This is not meant to be a "be all end all" but more of a guide for new members and maybe some senior members alike.
Constructive critique is appreciated as any input that furthers our voyage will make us all better harvesters.
In this instance I will share my Flow Chart that I use it to process my 18650 cells. Kudos to Daromer who as far as I know was the first one to publish his flow chart.
Other Chemistries and formats are going to be different so hence the title "18650 Harvesting Flow Charts"
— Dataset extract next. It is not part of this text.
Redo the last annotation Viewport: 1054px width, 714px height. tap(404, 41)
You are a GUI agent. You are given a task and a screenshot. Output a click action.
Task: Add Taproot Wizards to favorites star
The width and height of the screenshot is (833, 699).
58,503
My chart assumes that you have a supply of 18650 battery packs and have a good understanding of what to expect the pack has for cells and what the likely mAh is of the cells that you will be harvesting.
For Example a 2.5Ah 14.4V pack will most likely have a 4s1p setup with 2500mAh cells
the same runs true for a 6Ah 11.1V pack will most likely be a 3s3p with 2000mAh cells
You should by now be able to tell if the packs are 3s2p or 4s4p and so on.
This chart also relies heavily on IR (the internal resistance of the cell as measured with a 1kHz AC 4 wire meter) as the initial pivot point.
Meters such as the YR1030, YR1035+, and RC3563 supply us with that measurement, are reliable and with my testing have been accurate.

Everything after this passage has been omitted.